> [BRIEF] Copy, exactly and without additions, every line in the records below from the one holding "This screenshot has height=1568, width=723." through the one holding "You are a computer-use agent. Image", both ends included.

> [TASK DATA]
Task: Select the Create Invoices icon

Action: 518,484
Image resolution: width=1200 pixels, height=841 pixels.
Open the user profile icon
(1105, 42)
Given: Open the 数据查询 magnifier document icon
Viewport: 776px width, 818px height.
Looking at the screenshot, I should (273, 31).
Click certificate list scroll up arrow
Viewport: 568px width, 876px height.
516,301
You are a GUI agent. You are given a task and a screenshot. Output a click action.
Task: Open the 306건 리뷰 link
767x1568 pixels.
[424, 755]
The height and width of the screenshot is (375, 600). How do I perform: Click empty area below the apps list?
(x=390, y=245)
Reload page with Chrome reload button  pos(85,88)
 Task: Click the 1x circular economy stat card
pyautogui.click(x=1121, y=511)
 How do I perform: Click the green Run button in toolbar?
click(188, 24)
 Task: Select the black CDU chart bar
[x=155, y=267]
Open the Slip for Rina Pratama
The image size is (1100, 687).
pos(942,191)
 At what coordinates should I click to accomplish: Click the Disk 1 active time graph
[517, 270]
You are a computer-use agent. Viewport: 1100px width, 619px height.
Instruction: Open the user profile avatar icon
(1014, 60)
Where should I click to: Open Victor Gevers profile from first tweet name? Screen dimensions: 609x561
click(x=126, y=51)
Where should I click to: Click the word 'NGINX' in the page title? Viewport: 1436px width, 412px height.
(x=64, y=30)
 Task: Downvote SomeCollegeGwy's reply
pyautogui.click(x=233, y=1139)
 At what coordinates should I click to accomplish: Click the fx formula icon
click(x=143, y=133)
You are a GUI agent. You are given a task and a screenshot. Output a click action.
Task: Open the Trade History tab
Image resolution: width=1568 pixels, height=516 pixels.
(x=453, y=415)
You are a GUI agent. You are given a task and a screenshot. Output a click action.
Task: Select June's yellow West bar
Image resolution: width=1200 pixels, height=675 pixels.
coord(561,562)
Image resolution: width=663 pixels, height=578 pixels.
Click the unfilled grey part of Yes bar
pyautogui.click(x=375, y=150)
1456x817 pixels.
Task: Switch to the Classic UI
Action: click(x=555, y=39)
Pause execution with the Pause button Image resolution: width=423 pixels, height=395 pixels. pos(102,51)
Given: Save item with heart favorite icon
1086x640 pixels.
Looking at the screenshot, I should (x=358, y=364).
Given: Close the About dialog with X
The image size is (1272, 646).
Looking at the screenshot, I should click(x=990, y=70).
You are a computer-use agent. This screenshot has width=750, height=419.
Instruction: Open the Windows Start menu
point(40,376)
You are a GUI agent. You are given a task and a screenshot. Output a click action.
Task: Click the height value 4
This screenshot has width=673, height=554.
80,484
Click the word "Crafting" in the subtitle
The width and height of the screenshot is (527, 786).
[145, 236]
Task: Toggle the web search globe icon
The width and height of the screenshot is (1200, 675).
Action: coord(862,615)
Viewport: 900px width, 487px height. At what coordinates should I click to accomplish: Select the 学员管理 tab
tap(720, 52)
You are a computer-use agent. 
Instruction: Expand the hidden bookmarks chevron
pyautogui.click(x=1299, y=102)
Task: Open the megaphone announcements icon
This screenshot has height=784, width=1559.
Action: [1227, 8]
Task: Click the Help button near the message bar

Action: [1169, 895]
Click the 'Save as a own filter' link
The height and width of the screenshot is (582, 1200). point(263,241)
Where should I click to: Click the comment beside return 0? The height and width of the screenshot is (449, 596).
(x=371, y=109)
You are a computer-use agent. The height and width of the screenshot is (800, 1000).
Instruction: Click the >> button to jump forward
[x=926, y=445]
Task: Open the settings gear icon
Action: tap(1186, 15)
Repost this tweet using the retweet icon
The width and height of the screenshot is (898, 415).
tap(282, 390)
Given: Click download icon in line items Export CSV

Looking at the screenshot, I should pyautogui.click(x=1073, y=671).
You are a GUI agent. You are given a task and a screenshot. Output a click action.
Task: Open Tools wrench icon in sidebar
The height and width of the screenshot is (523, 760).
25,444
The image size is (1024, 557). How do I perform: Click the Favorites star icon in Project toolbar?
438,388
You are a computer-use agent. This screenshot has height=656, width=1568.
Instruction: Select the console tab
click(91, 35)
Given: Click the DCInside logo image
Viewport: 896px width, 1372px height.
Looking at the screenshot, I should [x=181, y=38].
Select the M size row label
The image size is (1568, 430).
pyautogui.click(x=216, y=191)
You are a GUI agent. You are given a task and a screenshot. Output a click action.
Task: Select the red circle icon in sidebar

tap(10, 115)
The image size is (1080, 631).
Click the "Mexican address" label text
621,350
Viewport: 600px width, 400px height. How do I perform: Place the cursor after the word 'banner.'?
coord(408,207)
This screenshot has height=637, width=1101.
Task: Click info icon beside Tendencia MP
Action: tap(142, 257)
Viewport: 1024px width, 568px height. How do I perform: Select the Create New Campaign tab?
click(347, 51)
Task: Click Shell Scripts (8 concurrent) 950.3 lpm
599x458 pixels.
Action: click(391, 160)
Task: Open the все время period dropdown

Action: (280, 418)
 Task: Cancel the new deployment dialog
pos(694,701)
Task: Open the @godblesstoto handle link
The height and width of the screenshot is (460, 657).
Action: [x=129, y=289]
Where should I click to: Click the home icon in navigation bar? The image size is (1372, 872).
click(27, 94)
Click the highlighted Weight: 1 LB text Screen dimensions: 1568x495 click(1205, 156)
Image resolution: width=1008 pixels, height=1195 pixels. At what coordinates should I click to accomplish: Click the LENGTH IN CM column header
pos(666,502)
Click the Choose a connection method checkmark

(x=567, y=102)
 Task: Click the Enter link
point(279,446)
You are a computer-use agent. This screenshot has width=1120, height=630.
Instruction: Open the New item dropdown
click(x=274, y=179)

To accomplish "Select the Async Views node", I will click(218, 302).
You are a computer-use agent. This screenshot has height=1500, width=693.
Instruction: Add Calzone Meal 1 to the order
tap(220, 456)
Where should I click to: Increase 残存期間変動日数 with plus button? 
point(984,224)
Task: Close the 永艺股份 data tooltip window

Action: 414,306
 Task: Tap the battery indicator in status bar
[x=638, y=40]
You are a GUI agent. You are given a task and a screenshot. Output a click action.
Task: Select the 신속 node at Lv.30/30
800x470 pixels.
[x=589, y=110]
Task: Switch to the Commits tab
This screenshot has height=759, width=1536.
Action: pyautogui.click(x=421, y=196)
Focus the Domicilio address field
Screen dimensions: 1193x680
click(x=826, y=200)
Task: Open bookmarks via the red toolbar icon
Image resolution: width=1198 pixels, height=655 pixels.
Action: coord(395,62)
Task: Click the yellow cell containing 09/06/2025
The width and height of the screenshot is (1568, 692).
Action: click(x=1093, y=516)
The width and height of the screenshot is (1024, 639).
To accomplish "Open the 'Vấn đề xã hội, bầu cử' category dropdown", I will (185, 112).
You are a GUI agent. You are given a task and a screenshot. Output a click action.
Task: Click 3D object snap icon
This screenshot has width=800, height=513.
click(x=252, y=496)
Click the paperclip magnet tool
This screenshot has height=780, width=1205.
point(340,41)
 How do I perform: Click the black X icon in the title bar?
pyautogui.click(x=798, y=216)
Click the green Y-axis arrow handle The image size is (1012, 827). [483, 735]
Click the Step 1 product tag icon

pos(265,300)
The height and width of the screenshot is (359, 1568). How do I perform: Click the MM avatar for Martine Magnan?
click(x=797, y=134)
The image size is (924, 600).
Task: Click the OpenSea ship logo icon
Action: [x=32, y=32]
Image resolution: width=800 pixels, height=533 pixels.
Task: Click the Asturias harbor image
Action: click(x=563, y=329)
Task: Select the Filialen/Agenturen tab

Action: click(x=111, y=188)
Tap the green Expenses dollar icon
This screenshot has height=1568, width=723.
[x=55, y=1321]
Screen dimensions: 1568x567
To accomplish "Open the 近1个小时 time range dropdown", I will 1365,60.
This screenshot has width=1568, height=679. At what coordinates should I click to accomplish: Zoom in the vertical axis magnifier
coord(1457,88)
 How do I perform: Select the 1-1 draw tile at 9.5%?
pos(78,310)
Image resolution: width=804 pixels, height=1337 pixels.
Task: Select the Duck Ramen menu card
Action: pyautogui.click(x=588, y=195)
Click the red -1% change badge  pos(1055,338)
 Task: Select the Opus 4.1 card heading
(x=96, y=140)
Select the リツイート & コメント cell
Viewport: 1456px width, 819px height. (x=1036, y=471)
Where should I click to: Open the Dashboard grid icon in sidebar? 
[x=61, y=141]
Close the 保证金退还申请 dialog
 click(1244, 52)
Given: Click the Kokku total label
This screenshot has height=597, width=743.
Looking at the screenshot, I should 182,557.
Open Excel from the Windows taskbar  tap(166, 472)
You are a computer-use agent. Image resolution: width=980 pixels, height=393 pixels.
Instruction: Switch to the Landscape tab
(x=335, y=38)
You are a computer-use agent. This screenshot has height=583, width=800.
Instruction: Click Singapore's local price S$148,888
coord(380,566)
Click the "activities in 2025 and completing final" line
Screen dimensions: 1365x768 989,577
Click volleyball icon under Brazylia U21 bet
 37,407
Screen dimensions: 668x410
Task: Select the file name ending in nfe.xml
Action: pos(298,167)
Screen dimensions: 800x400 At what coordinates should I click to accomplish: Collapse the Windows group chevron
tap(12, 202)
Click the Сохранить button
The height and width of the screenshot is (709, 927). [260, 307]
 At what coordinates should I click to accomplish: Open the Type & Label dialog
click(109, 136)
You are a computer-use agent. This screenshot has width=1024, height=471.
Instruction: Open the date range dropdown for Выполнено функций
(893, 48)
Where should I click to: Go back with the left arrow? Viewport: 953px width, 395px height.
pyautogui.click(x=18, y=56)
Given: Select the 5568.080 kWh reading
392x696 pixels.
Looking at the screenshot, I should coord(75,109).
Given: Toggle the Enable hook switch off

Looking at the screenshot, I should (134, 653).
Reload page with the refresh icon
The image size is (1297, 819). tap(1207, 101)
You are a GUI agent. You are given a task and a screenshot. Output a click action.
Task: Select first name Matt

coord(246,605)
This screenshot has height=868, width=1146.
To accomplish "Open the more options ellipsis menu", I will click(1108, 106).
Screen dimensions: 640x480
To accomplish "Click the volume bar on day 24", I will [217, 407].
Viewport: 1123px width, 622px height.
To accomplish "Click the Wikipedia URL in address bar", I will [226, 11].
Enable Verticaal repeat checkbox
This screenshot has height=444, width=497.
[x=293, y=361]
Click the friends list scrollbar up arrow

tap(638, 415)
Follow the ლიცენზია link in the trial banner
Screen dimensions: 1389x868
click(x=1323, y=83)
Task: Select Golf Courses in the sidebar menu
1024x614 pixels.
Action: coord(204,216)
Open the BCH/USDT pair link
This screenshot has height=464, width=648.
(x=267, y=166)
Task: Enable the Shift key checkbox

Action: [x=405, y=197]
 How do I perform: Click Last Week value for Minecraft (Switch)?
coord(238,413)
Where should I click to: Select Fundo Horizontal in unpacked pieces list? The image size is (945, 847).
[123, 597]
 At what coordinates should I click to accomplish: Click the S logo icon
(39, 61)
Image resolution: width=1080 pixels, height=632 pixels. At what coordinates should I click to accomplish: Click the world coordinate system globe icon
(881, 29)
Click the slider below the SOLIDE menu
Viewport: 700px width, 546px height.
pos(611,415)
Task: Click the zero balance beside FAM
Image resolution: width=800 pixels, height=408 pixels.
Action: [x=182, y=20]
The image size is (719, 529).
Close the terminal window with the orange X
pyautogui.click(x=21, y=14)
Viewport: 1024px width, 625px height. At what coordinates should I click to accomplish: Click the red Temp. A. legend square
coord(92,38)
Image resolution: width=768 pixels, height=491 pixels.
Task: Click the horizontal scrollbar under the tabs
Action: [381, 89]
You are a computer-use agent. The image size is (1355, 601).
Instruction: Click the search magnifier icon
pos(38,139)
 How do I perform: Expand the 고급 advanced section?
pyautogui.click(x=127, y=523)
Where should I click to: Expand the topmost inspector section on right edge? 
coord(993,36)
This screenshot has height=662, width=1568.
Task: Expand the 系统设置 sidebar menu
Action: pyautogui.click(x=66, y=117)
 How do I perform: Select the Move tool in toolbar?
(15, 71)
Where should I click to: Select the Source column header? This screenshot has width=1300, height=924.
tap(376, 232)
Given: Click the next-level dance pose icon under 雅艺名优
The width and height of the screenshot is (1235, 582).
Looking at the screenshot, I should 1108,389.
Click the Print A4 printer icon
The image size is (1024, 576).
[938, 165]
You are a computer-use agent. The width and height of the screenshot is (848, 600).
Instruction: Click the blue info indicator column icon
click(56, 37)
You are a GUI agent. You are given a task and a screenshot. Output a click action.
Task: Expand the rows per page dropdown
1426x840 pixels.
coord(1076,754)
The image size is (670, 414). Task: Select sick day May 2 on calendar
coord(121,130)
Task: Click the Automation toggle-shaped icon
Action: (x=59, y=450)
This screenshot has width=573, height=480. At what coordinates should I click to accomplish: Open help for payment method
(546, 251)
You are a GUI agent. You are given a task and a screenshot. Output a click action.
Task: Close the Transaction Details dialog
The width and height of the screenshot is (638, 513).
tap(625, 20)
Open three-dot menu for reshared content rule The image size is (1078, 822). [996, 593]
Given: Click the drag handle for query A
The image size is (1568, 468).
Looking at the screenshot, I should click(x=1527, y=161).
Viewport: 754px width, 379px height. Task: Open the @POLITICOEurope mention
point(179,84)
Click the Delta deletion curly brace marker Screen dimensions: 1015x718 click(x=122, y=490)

> [SOLUTION FOR THIS PROBLEM]
This screenshot has height=1568, width=723.
[x=55, y=1321]
Screen dimensions: 1568x567
To accomplish "Open the 近1个小时 time range dropdown", I will 1365,60.
This screenshot has width=1568, height=679. At what coordinates should I click to accomplish: Zoom in the vertical axis magnifier
coord(1457,88)
 How do I perform: Select the 1-1 draw tile at 9.5%?
pos(78,310)
Image resolution: width=804 pixels, height=1337 pixels.
Task: Select the Duck Ramen menu card
Action: pyautogui.click(x=588, y=195)
Click the red -1% change badge  pos(1055,338)
 Task: Select the Opus 4.1 card heading
(x=96, y=140)
Select the リツイート & コメント cell
Viewport: 1456px width, 819px height. (x=1036, y=471)
Where should I click to: Open the Dashboard grid icon in sidebar? 
[x=61, y=141]
Close the 保证金退还申请 dialog
 click(1244, 52)
Given: Click the Kokku total label
This screenshot has height=597, width=743.
Looking at the screenshot, I should 182,557.
Open Excel from the Windows taskbar  tap(166, 472)
You are a computer-use agent. Image resolution: width=980 pixels, height=393 pixels.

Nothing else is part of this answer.